# Directions for this task
All entries shown below should be duplicated character for character.
:: Input material
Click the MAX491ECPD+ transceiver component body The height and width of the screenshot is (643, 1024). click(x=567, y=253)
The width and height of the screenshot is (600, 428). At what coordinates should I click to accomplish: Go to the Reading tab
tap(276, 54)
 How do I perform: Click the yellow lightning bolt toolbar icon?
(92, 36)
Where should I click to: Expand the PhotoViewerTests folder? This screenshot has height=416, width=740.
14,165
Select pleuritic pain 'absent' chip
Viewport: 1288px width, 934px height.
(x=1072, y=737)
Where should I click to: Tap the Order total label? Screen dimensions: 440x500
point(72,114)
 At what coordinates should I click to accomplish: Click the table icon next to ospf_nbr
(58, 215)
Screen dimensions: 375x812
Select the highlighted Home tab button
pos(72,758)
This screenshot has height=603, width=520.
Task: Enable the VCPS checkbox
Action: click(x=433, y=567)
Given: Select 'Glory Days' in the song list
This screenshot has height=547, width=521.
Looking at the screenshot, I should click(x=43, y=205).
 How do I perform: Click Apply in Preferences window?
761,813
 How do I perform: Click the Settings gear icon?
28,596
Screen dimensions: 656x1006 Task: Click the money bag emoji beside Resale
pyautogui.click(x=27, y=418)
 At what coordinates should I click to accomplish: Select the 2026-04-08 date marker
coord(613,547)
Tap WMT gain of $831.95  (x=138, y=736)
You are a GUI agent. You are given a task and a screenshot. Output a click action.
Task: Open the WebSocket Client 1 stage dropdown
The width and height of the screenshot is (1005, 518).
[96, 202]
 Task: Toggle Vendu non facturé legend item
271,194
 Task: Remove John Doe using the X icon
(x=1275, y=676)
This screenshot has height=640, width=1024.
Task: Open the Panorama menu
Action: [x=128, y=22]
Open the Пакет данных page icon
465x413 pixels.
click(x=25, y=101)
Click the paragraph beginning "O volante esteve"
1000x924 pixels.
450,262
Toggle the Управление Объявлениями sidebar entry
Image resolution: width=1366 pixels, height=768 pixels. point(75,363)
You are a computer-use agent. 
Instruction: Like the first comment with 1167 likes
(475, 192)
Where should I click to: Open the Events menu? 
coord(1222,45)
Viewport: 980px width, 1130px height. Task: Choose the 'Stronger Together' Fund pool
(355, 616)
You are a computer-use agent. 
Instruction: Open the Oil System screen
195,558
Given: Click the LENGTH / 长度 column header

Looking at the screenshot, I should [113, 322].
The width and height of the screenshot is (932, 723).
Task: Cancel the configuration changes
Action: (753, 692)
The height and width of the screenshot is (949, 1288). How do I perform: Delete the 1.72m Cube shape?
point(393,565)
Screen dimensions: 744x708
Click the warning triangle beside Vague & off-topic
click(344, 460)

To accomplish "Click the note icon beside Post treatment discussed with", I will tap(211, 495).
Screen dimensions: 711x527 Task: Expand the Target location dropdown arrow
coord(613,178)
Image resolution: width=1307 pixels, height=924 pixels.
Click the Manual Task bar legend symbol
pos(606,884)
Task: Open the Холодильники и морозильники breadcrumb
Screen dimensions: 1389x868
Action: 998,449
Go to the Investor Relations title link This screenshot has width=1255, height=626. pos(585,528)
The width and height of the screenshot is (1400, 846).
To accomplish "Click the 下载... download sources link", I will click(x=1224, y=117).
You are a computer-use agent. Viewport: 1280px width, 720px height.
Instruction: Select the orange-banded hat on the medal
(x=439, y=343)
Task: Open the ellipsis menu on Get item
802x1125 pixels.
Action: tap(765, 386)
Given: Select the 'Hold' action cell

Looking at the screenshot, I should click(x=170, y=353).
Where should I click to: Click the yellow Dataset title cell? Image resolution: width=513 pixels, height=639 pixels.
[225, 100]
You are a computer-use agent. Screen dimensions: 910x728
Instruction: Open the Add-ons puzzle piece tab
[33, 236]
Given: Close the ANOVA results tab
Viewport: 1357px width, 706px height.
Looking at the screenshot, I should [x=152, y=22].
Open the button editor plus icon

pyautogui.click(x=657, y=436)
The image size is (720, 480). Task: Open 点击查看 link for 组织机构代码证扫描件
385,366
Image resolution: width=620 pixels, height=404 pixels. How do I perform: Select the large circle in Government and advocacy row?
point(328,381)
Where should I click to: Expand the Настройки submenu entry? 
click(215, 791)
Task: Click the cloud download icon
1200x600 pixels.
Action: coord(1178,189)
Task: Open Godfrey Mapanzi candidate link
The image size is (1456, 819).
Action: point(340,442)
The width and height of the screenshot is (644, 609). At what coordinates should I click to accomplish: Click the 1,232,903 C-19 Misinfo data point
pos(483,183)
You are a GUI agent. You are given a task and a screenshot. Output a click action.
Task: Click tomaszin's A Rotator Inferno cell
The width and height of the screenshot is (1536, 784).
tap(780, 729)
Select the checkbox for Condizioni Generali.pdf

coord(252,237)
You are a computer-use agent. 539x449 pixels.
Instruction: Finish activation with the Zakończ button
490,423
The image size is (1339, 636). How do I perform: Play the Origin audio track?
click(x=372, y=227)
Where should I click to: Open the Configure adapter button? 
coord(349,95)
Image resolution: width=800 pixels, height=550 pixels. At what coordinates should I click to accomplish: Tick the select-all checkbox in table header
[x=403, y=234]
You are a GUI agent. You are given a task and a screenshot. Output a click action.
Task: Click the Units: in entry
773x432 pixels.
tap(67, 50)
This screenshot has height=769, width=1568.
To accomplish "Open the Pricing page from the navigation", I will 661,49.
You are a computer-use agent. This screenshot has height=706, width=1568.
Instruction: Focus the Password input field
::::
# Task solution
Click the MAX491ECPD+ transceiver component body The height and width of the screenshot is (643, 1024). click(x=567, y=253)
The width and height of the screenshot is (600, 428). At what coordinates should I click to accomplish: Go to the Reading tab
tap(276, 54)
 How do I perform: Click the yellow lightning bolt toolbar icon?
(92, 36)
Where should I click to: Expand the PhotoViewerTests folder? This screenshot has height=416, width=740.
14,165
Select pleuritic pain 'absent' chip
Viewport: 1288px width, 934px height.
(x=1072, y=737)
Where should I click to: Tap the Order total label? Screen dimensions: 440x500
point(72,114)
 At what coordinates should I click to accomplish: Click the table icon next to ospf_nbr
(58, 215)
Screen dimensions: 375x812
Select the highlighted Home tab button
pos(72,758)
This screenshot has height=603, width=520.
Task: Enable the VCPS checkbox
Action: click(x=433, y=567)
Given: Select 'Glory Days' in the song list
This screenshot has height=547, width=521.
Looking at the screenshot, I should click(x=43, y=205).
 How do I perform: Click Apply in Preferences window?
761,813
 How do I perform: Click the Settings gear icon?
28,596
Screen dimensions: 656x1006 Task: Click the money bag emoji beside Resale
pyautogui.click(x=27, y=418)
 At what coordinates should I click to accomplish: Select the 2026-04-08 date marker
coord(613,547)
Tap WMT gain of $831.95  (x=138, y=736)
You are a GUI agent. You are given a task and a screenshot. Output a click action.
Task: Open the WebSocket Client 1 stage dropdown
The width and height of the screenshot is (1005, 518).
[96, 202]
 Task: Toggle Vendu non facturé legend item
271,194
 Task: Remove John Doe using the X icon
(x=1275, y=676)
This screenshot has height=640, width=1024.
Task: Open the Panorama menu
Action: [x=128, y=22]
Open the Пакет данных page icon
465x413 pixels.
click(x=25, y=101)
Click the paragraph beginning "O volante esteve"
1000x924 pixels.
450,262
Toggle the Управление Объявлениями sidebar entry
Image resolution: width=1366 pixels, height=768 pixels. point(75,363)
You are a computer-use agent. 
Instruction: Like the first comment with 1167 likes
(475, 192)
Where should I click to: Open the Events menu? 
coord(1222,45)
Viewport: 980px width, 1130px height. Task: Choose the 'Stronger Together' Fund pool
(355, 616)
You are a computer-use agent. 
Instruction: Open the Oil System screen
195,558
Given: Click the LENGTH / 长度 column header

Looking at the screenshot, I should [113, 322].
The width and height of the screenshot is (932, 723).
Task: Cancel the configuration changes
Action: (753, 692)
The height and width of the screenshot is (949, 1288). How do I perform: Delete the 1.72m Cube shape?
point(393,565)
Screen dimensions: 744x708
Click the warning triangle beside Vague & off-topic
click(344, 460)

To accomplish "Click the note icon beside Post treatment discussed with", I will tap(211, 495).
Screen dimensions: 711x527 Task: Expand the Target location dropdown arrow
coord(613,178)
Image resolution: width=1307 pixels, height=924 pixels.
Click the Manual Task bar legend symbol
pos(606,884)
Task: Open the Холодильники и морозильники breadcrumb
Screen dimensions: 1389x868
Action: 998,449
Go to the Investor Relations title link This screenshot has width=1255, height=626. pos(585,528)
The width and height of the screenshot is (1400, 846).
To accomplish "Click the 下载... download sources link", I will click(x=1224, y=117).
You are a computer-use agent. Viewport: 1280px width, 720px height.
Instruction: Select the orange-banded hat on the medal
(x=439, y=343)
Task: Open the ellipsis menu on Get item
802x1125 pixels.
Action: tap(765, 386)
Given: Select the 'Hold' action cell

Looking at the screenshot, I should click(x=170, y=353).
Where should I click to: Click the yellow Dataset title cell? Image resolution: width=513 pixels, height=639 pixels.
[225, 100]
You are a computer-use agent. Screen dimensions: 910x728
Instruction: Open the Add-ons puzzle piece tab
[33, 236]
Given: Close the ANOVA results tab
Viewport: 1357px width, 706px height.
Looking at the screenshot, I should [x=152, y=22].
Open the button editor plus icon

pyautogui.click(x=657, y=436)
The image size is (720, 480). Task: Open 点击查看 link for 组织机构代码证扫描件
385,366
Image resolution: width=620 pixels, height=404 pixels. How do I perform: Select the large circle in Government and advocacy row?
point(328,381)
Where should I click to: Expand the Настройки submenu entry? 
click(215, 791)
Task: Click the cloud download icon
1200x600 pixels.
Action: coord(1178,189)
Task: Open Godfrey Mapanzi candidate link
The image size is (1456, 819).
Action: point(340,442)
The width and height of the screenshot is (644, 609). At what coordinates should I click to accomplish: Click the 1,232,903 C-19 Misinfo data point
pos(483,183)
You are a GUI agent. You are given a task and a screenshot. Output a click action.
Task: Click tomaszin's A Rotator Inferno cell
The width and height of the screenshot is (1536, 784).
tap(780, 729)
Select the checkbox for Condizioni Generali.pdf

coord(252,237)
You are a computer-use agent. 539x449 pixels.
Instruction: Finish activation with the Zakończ button
490,423
The image size is (1339, 636). How do I perform: Play the Origin audio track?
click(x=372, y=227)
Where should I click to: Open the Configure adapter button? 
coord(349,95)
Image resolution: width=800 pixels, height=550 pixels. At what coordinates should I click to accomplish: Tick the select-all checkbox in table header
[x=403, y=234]
You are a GUI agent. You are given a task and a screenshot. Output a click action.
Task: Click the Units: in entry
773x432 pixels.
tap(67, 50)
This screenshot has height=769, width=1568.
To accomplish "Open the Pricing page from the navigation", I will 661,49.
You are a computer-use agent. This screenshot has height=706, width=1568.
Instruction: Focus the Password input field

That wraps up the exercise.